We have moderate success as an early stage company within the security vendor segment. They need to scale their innovations. We're still continuing to have conversations with dozens of other founders and CEOs in that space. But we know this problem exists for these enterprise security teams operating at scale as well.

A lot of our focus now is on understanding what is a specific problem? What is that wedge use case that we can help them with? And from there, we can expand into being more of a platform that these teams can use to build bespoke security tools to connect their points and issues, to build better reporting, to build better compliance workflows, spec ops, automations. There are a variety of use cases we can go into, but as any platform needs to do, initially, you have to find that wedge use case.

So a lot of our energy is being dedicated to that at the moment. That's an excellent approach. Just connecting the dots, making sure whenever we build a product, it's important to keep the focus on what the market is asking for and creating a solution for it. At the end of the day, it's that simple.

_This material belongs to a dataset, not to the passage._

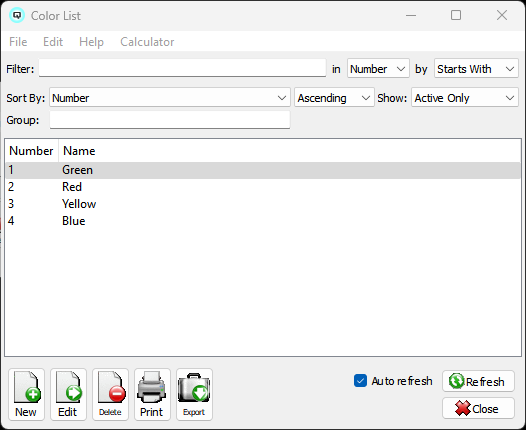Open the filter field 'Number' dropdown
Viewport: 526px width, 430px height.
378,68
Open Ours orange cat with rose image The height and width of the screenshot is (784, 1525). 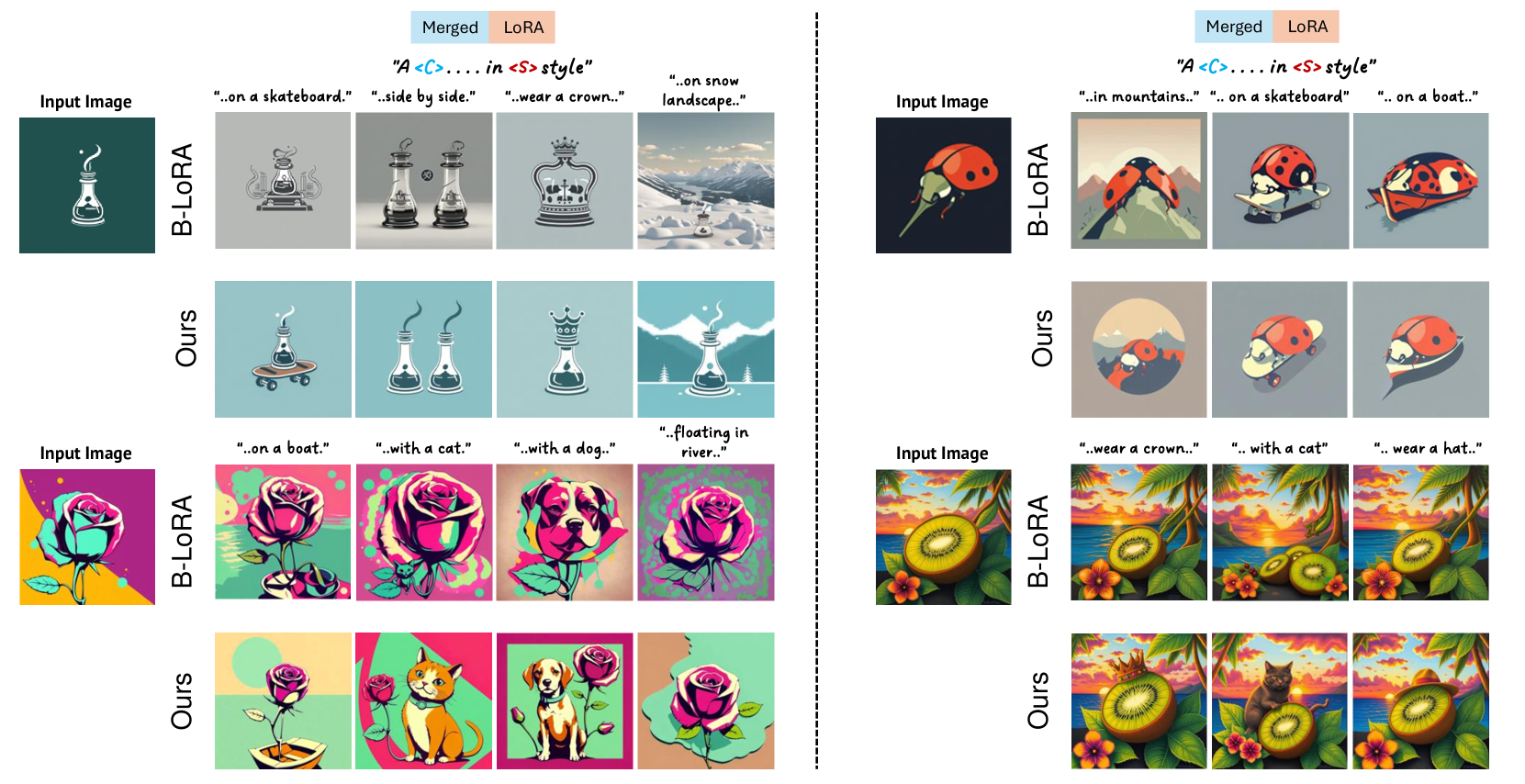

It's not a rocket science. Kabir, it's been an amazing show. Thank you so much for joining the podcast. We look forward to all of the developments with Lean and with the team.

We wish you great success. Thank you so much. It's been a blast. Thanks for having me.

And thank you to all of our listeners for tuning in to another episode of the security podcast of Silicon Valley. Join today with our special guest, Kabir, CEO and co-founder of Lean. It's great to have you, Kabir. Amazing.

Amazing. Thank you. All right. All right.